[Pkg-utopia-maintainers] Bug#1134965: trixie-pu: package bubblewrap/0.11.0-2+deb13u1

[Simon McVittie]

Package: release.debian.org
Severity: normal
Tags: trixie
X-Debbugs-Cc: bubblewrap at packages.debian.org
Control: affects -1 + src:bubblewrap
User: release.debian.org at packages.debian.org
Usertags: pu

[ Reason ]

Fix CVE-2026-41163, a privilege escalation vulnerability in the 
deprecated configuration where /usr/bin/bwrap is setuid root

[ Impact ]

If the local sysadmin has manually set /usr/bin/bwrap to be setuid root 
(normally via dpkg-statoverride), a malicious local user could use it to 
mount overlayfs filesystems in their containers' filesystems, and 
perhaps make use of that ability to carry out other attacks.

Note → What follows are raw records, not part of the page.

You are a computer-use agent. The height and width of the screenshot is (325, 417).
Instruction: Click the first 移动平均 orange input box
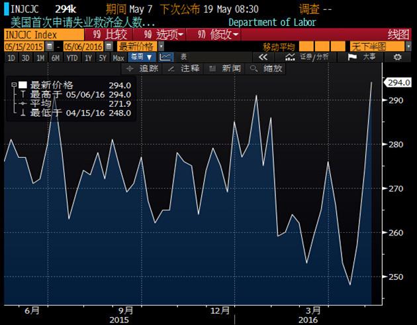click(306, 46)
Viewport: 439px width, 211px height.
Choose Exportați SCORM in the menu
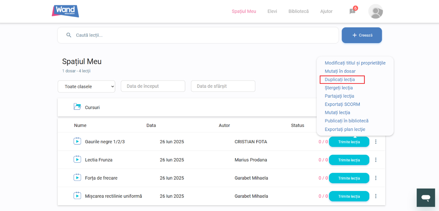(342, 104)
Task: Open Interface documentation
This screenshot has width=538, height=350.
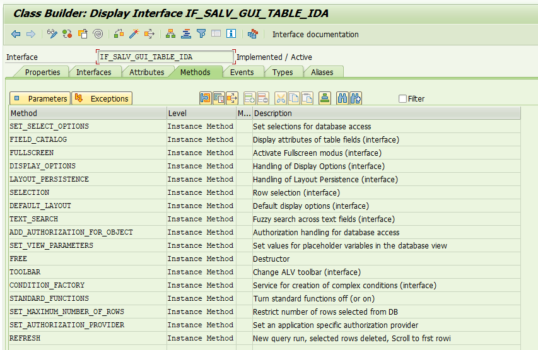Action: pos(315,35)
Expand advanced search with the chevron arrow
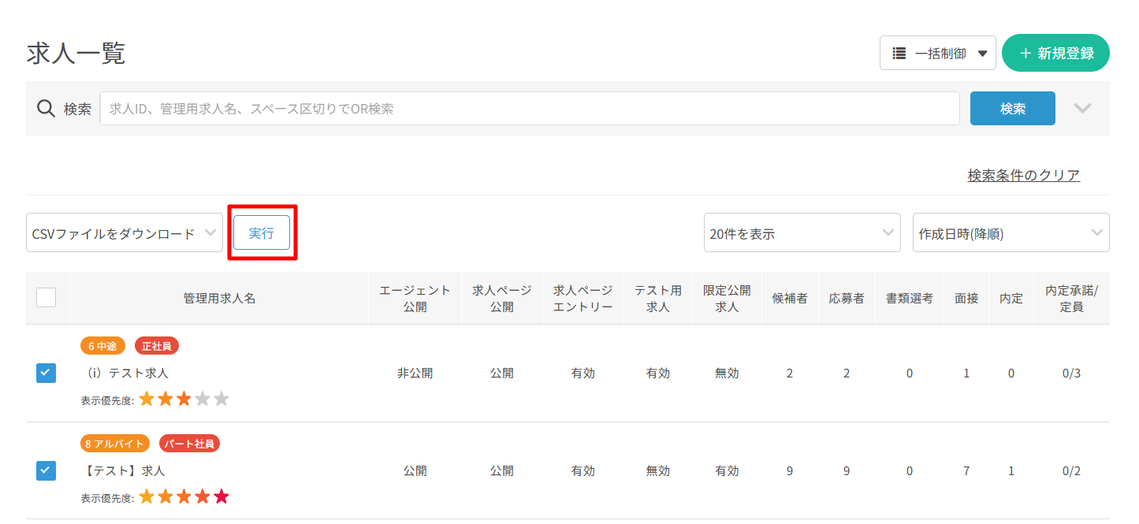Viewport: 1139px width, 524px height. coord(1082,109)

In practice a sysadmin would likely only do this if they have configured 
their kernel to reject attempts to create user namespaces in 
unprivileged processes (like the Debian 10 kernel did). Many Flatpak 
apps will already not work as intended in this setup, because they 
require features that bubblewrap only exposes when it is unprivileged.

[ Tests ]

The proposed bubblewrap can still run Flatpak apps on a Debian 13 GNOME 
desktop (tried Discord in the normal configuration where bubblewrap is 
unprivileged, and GNOME Nibbles in the deprecated configuration where 
bwrap is setuid root).

[ Risks ]

A straightforward backport from bubblewrap 0.11.2-1 in unstable, which 
is not yet in testing but should get there next week.

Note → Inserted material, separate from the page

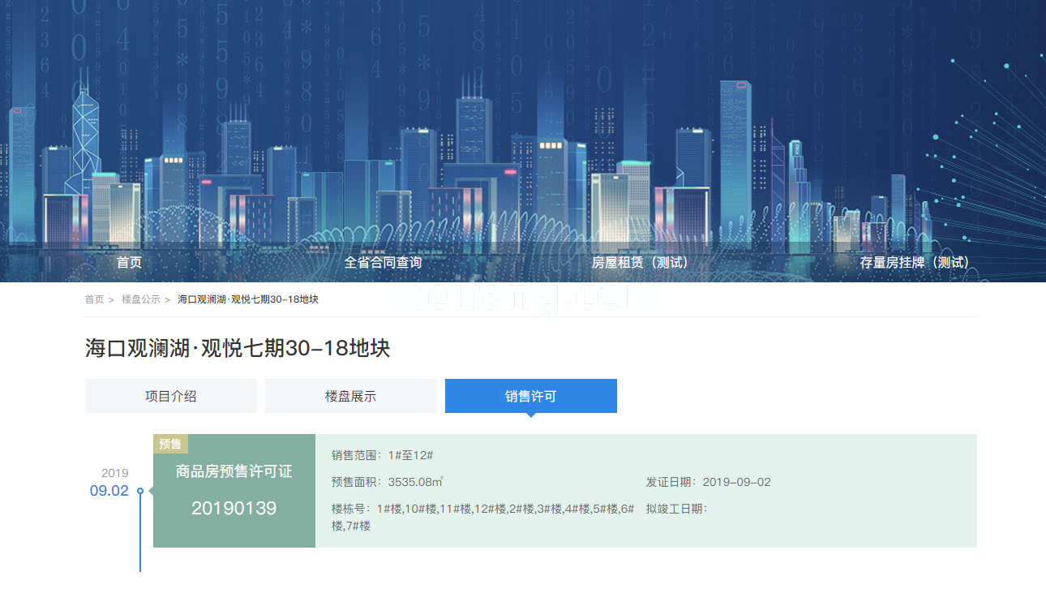Click the 商品房预售许可证 card title

click(234, 471)
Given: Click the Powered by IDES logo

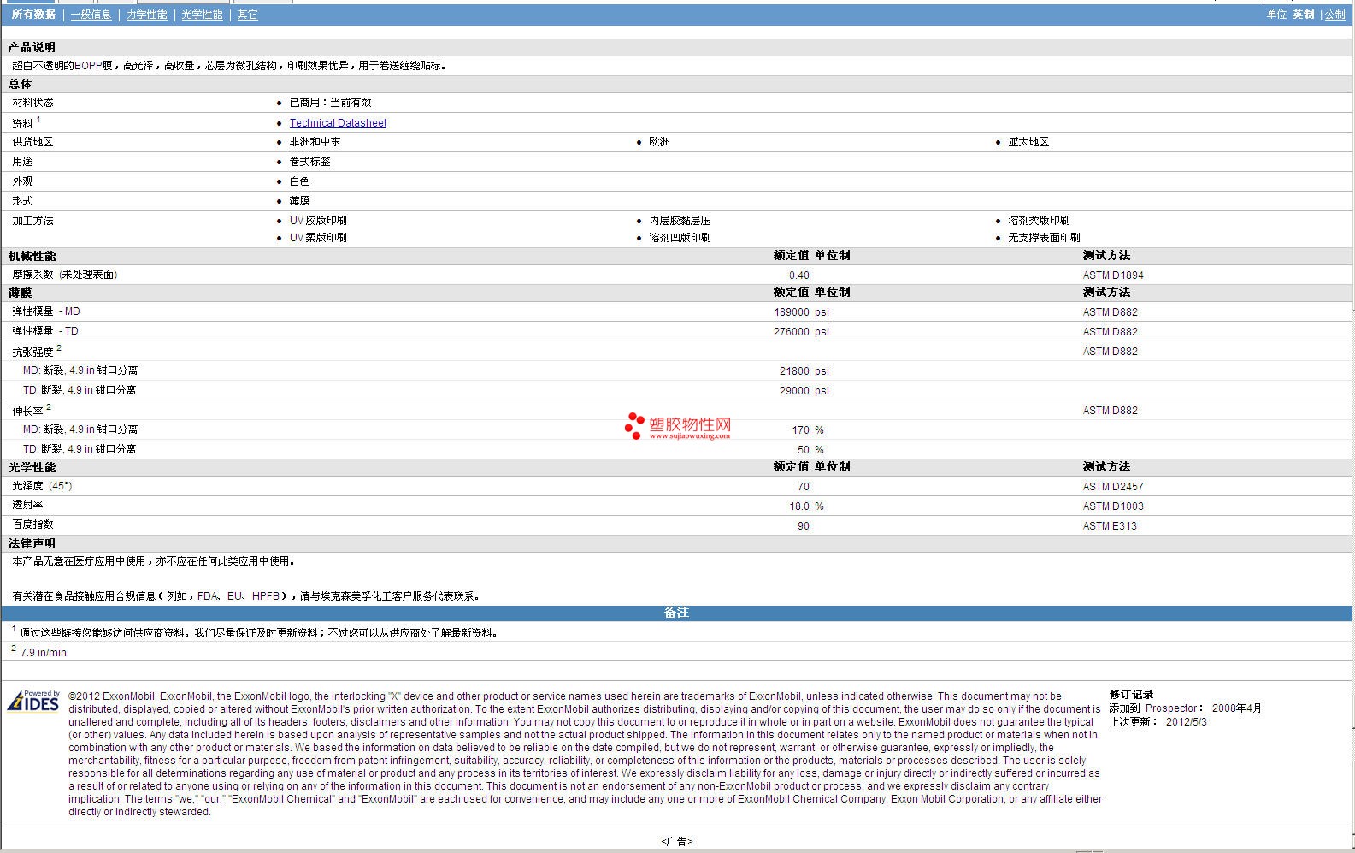Looking at the screenshot, I should pos(33,701).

In particular I decided to leave the setuid-root configuration as still 
possible in Debian 13, to minimize regression risk.

[ Checklist ]
  [x] *all* changes are documented in the d/changelog
  [x] I reviewed all changes and I approve them
  [x] attach debdiff against the package in (old)stable
  [x] the issue is verified as fixed in unstable

[ Changes ]

All changes are part of fixing CVE-2026-41163. Strictly speaking the 
second patch 
debian/patches/CVE-2026-41163/fix-harden-privsep-parent-against-unexpected-operations.patch 
is only hardening rather than being strictly required (those checks 
should never fail if the first patch has worked as intended), but it's 
rather simple.

[ Other info ]

The security team declined to do a DSA for this, on the basis that the 
deprecated configuration no longer makes sense for desktop workloads 
in Debian >= 11, and users of a non-default security posture are 
responsible for the consequences of their choices.

After bubblewrap 0.11.2-1 has migrated to testing, I intend to swap the 
value of its new -Dsupport_setuid option so that /usr/bin/bwrap will 
refuse to run if it detects setuid (or more precisely, euid != uid). 
Similarly, upstream plans to remove that option in 0.12.0 so that newer 
bwrap releases will unconditionally refuse to run setuid.

As a result, the deprecated setup will likely no longer be possible in 
Debian 14, preventing vulnerabilities like this one.